Some people wear baby wraps. I didn’t have to. She honestly just hung there – no wrap necessary. (Before I get all sorts of emails saying I’m a terrible parent, please understand that I never made my child hang onto me without having a safe proper hold on her at all times.) I just need you to understand that she wasn’t going anywhere. The kid had a grip.
While kind of sweet now, it was one of those phases that made me want to pull my hair out. It made me pray for the sweet Lord above to just keep me sane. Dishes with one arm. Snacks for my son with one arm. Sorting, starting, carrying and folding laundry with one arm. I think we are all on the same page here…
My sweet koala baby.
You know what would be really weird?
It would be bizarre if you came over to my house today, and she was still hanging on my back. If you dropped by, and I was just going about my day like it was no big deal…
“Oh, hey! Come on in… We’re almost done.” And then you sat down and watched while nearly thirty pounds of toddler girl hung from my back sippin’ on a juice box while I vacuumed the rugs.

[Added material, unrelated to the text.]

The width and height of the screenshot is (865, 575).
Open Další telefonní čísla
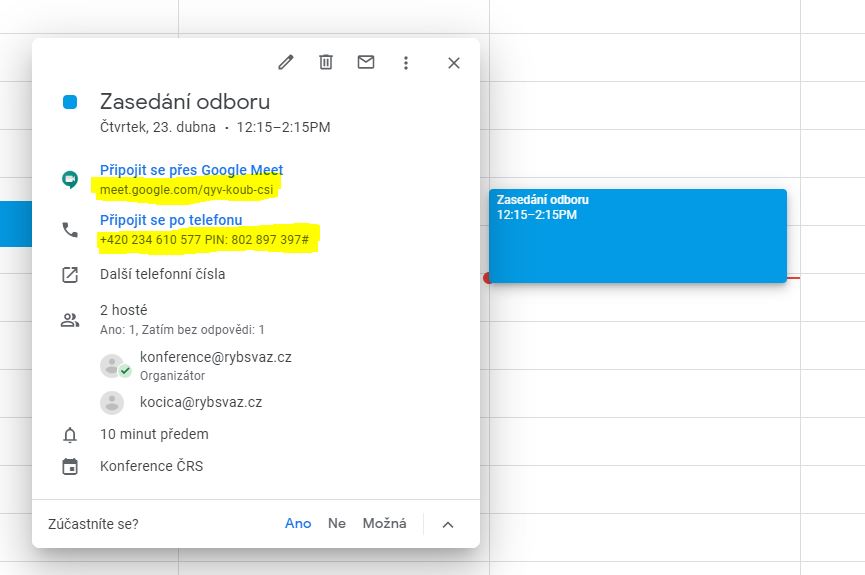162,274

Praise the Lord that is not my reality.
Because the truth is… she eventually climbed down and became the beautiful 4 year old she is today.
That phase of our lives is over, and we are on to new great adventures (and challenges) together. It was one of those phases that I can look back on and see humor in now.
But then?
If you had told me back then that I would miss her hanging on my neck all the time, I would have smiled sweetly at you while silently wanting to kick you out of my house. It didn’t matter how I was going to feel tomorrow. Knowing that I was going to miss this moment just added guilt to my feelings of defeat.
When the situation that we are in overwhelms us, it feels impossible to see past today. It doesn’t matter if someone offers the advice that it won’t last forever. We don’t really care that somewhere someone is wishing for our struggle. We don’t think twice about how sad we will feel when this stage is a memory.
We just cannot see past the moment. We only want relief from the exhaustion. We can be sad about how we will feel when it is over… tomorrow. It is today that seems to overwhelm our hearts.
So, to you in your moment, I won’t say any of those things. I won’t say you’re going to regret wishing this away. I won’t remind you how short this will really be… especially when today feels like an eternity.
I will just say this.
Girl, I feel ya.
I understand right where you are.
You don’t have to feel guilty for being overwhelmed. You don’t have to feel inadequate for just barely making it. You don’t have to feel like a failure if it isn’t turning out like you thought it would.
You’re not alone in how you feel.
Will we miss all of this someday? Probably. But until then, maybe you can find some comfort in knowing that somewhere in Oklahoma there is a momma just like you praising Jesus for early bedtimes and new mercies each morning.